El "populismo territorial" no es un destino y, con líderes apropiados, las sociedades podrían resignificar y re-moralizar la política; superar la tendencia al aislacionismo; extirpar los resabios de la corrupción o los patrones de racismo. Cuando esto no sucede y se elude la posibilidad de la "recuperación de la vitalidad" de la que hablaba Maier que lleve a esa sociedad hacia su posible reconstrucción; entonces, las sociedades en crisis morales suelen hundirse en la barbarie.

Ojalá sepamos entender que el camino para superar una crisis moral no es batallando contra la diversidad; instalando un nacionalismo furibundo ni exaltando la identidad nacional como fin último. Tampoco fantaseando con la reivindicación de falsas glorias pasadas. Significa, por el contrario, realzar los principios de lealtad social que reafirmen un compromiso indeclinable con la inclusión étnica y cívica; que miren más allá del control del territorio; que eludan los retrocesos hacia el proteccionismo; que fomenten lealtades internacionales más allá del parentesco étnico o cultural. Quizás este sea el único camino para ayudar a las democracias a combatir la anomia que ha permitido que el tribalismo, la indiferencia y la fragmentación arraiguen y crezcan. La recuperación no será rápida ni fácil; las crisis morales tienden a ser prolongadas y contagiosas.

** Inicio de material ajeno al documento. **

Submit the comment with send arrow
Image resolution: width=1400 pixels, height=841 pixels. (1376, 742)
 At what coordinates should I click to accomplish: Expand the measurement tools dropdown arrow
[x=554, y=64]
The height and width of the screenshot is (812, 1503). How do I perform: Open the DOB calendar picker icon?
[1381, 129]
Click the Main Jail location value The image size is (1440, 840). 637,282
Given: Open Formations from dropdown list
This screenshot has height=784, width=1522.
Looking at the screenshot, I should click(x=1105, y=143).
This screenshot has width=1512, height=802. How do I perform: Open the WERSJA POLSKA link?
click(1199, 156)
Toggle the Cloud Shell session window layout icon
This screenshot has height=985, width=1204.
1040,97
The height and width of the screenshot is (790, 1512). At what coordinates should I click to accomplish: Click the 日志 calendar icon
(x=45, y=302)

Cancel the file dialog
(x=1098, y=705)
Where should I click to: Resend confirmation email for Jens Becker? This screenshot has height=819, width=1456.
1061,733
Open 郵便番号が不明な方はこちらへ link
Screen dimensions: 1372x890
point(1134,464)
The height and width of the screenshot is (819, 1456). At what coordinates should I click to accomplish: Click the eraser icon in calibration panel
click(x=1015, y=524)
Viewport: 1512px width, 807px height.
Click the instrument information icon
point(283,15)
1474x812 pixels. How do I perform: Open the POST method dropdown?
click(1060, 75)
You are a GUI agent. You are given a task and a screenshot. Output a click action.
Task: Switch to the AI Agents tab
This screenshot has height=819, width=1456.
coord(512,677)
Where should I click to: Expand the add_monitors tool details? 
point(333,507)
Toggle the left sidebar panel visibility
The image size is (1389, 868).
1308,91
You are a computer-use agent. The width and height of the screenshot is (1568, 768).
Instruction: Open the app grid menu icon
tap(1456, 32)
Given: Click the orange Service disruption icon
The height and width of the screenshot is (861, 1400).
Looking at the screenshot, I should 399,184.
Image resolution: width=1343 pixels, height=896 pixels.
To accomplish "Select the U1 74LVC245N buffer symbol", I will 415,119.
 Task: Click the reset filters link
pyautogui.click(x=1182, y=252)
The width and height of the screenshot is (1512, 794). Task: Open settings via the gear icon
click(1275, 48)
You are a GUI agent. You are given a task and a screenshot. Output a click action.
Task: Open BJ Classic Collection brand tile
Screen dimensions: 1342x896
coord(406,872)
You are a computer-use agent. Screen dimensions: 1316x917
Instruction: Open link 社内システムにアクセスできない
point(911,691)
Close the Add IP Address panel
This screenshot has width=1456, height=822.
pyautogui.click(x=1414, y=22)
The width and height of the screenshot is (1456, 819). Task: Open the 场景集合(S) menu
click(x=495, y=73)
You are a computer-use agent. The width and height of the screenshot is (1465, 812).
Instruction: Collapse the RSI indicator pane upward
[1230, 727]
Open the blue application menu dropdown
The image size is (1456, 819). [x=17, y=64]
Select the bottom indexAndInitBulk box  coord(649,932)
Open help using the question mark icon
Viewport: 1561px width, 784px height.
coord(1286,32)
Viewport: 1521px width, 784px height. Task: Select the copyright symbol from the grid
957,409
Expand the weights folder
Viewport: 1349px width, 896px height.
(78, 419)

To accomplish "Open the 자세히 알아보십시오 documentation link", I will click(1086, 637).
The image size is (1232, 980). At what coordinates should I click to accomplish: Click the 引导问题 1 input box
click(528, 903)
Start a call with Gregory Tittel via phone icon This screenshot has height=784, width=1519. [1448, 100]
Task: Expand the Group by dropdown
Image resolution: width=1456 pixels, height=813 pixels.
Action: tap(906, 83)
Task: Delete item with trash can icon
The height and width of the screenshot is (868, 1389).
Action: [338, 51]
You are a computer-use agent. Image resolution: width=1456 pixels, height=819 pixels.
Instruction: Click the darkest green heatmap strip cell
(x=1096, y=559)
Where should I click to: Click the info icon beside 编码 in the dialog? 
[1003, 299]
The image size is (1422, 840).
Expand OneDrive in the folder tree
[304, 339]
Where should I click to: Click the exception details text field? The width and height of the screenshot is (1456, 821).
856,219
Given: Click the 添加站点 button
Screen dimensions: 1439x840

"No olvidaba recordar de vez en cuando que reflexionar serena, muy serenamente, es mejor que tomar decisiones desesperadas", escribió iniciada la Primera Guerra Mundial, Franz Kafka. Quizás este sea el momento exacto para reflexiones mucho más serenas y apocadas y para muchas menos decisiones desesperadas y gritos destemplados. No sé. Quizás.